De quoi les Bidenomics sont le nom (analyse de la politique économique américaine)
Contraction de « Biden » et de « Economics », les « Bidenomics » étaient au départ une raillerie des Républicains, notamment pour souligner l’inflation importante aux Etats-Unis depuis l’élection de Joe Biden. Mais l’actuel président des Etats-Unis a repris l’expression à son compte, et cette politique commence à avoir une identité réelle.
En effet des changements importants de politique économique se déroulent progressivement aux Etats-Unis. Quand Donald Trump a commencé à mettre en place des entorses importantes à la liberté de marché, beaucoup d’observateurs (aux Etats-Unis comme à l’étranger) ont pensé qu’il s’agissait d’un « accident politique ». En effet, il paraissait incohérent (notamment vu de France et du Canada, pays dont sont originaires un grand nombre de nos lecteurs) que le pays exigeant le plus en matière de dérégulation des marchés, rétablisse des droits de douane et divers protectionnismes, tel que Trump l’a initié.
Ce n’était tout de même pas ce qu’on aurait pu qualifier de « doctrine économique nouvelle aux Etats-Unis » : juste un peu de nationalisme de la part du précédent président. Alors, les fameux « Bidenomics » commencent-ils à former un début de cette nouvelle doctrine ? Même si (dans le sillage de Trump), ce n’est qu’un « début », en tout cas les Bidenomics invalident progressivement la doctrine précédente, connue sous le nom de « néolibéralisme » ou encore « consensus de Washington », ensemble de règles qui régissaient depuis Reagan non seulement l’économie américaine, mais aussi tous les pays qui commerçaient avec les Etats-Unis.
Les Bidenomics peuvent être analysés sous l’angle de la politique extérieure comme intérieure des Etats-Unis.

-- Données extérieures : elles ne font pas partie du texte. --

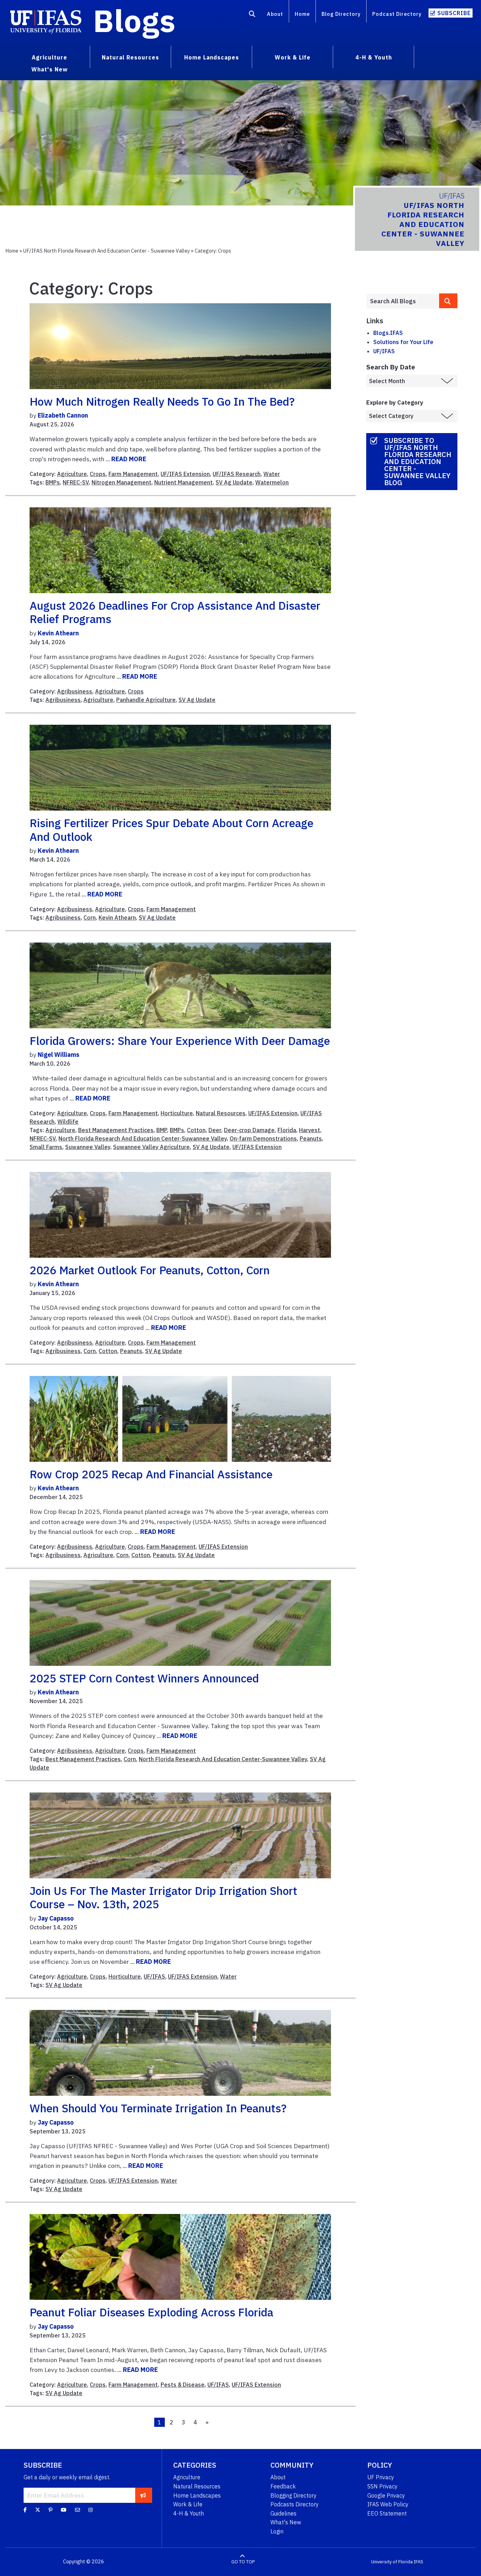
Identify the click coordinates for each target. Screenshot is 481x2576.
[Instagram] (90, 2510)
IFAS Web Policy (387, 2504)
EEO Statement (387, 2513)
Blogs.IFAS (388, 332)
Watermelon (272, 482)
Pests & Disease (183, 2384)
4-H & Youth (188, 2513)
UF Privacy (380, 2477)
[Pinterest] (50, 2510)
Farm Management (133, 473)
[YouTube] (64, 2510)
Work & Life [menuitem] (293, 57)
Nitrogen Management (121, 482)
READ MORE (128, 459)
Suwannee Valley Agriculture (151, 1146)
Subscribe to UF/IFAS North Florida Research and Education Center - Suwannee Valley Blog (417, 461)
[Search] (252, 15)
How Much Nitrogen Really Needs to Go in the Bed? (162, 401)
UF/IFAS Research (237, 473)
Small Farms (46, 1146)
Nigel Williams (58, 1055)
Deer (214, 1130)
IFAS (418, 2562)
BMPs (52, 482)
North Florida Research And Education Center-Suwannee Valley (142, 1138)
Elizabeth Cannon (63, 415)
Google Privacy (386, 2495)
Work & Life (187, 2504)
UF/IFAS (154, 1976)
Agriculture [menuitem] (49, 57)
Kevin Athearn (58, 633)
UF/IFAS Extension (185, 473)
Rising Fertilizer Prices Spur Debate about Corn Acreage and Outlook (171, 830)
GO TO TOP (243, 2562)
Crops (98, 473)
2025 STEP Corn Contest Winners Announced (144, 1678)
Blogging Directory (293, 2495)
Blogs (134, 20)
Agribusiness (74, 691)
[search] (448, 300)
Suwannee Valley (87, 1146)
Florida (286, 1130)
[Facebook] (25, 2510)
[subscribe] (143, 2495)
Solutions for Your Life (403, 341)
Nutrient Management (183, 482)
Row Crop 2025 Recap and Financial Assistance (151, 1474)
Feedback (283, 2486)
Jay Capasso (56, 1918)
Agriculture (72, 473)
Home (302, 14)
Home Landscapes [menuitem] (211, 57)
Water (271, 473)
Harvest (309, 1130)
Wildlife (68, 1121)
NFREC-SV (76, 482)
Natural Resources (220, 1113)
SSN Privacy (382, 2486)
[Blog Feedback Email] (77, 2510)
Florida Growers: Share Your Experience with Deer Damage (180, 1040)
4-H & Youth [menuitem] (373, 57)
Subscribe (454, 13)
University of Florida (392, 2562)
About (275, 14)
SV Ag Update (233, 482)
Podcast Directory (396, 14)
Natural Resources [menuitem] (130, 57)
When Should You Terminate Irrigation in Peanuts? (158, 2108)
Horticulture (177, 1113)
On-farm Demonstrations (263, 1138)
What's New (285, 2522)
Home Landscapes (197, 2495)
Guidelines (283, 2513)
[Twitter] (37, 2510)
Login (276, 2531)
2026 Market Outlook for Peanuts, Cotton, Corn (150, 1270)
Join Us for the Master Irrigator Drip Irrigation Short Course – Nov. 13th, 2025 (163, 1897)
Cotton (196, 1130)
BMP (161, 1130)
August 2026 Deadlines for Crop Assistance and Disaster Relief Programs (175, 612)
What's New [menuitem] (49, 69)
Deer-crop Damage (249, 1130)
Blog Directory (341, 14)
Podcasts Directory (294, 2504)
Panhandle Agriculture (146, 699)
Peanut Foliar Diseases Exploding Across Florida (151, 2312)
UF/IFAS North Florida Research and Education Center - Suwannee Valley (106, 250)
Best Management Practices (116, 1130)
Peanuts (311, 1138)
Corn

Under President Biden, we’ve made a fundamental break from the trickle-down economics that failed our country for so long.
He won’t let us go back. pic.twitter.com/IhxgC7D3eY
— The White House (@WhiteHouse) September 15, 2023
Moins de libéralisme à domicile
Au niveau de la politique économique intérieure des USA, les Bidenomics se sont traduits par des aides et financements publics importants, dès la prise de fonction de Joe Biden en janvier 2021, avec d’abord des chèques de stimulation face à la Covid. Certains ont été très critiques contre ces distributions d’argent, mais d’autres comme l’économiste Jason Furman, un ancien responsable d’Obama aujourd’hui à Harvard, assure que si cet argent a bel et bien accentué l’inflation, pour lui ça aurait aussi parallèlement accentué les investissements du secteur privé. « Il semble que les trois projets de loi catalysent beaucoup d’activités, d’une manière plus importante et plus rapide que ce à quoi je m’attendais« , a déclaré Furman. « Cela me semble être la chose la plus importante qui soit arrivée au cours du demi-siècle. » Et, effectivement, les financements, notamment pour le rétablissement de manufactures et industries sur le territoire américain, ont eu un effet important sur l’économie et l’emploi.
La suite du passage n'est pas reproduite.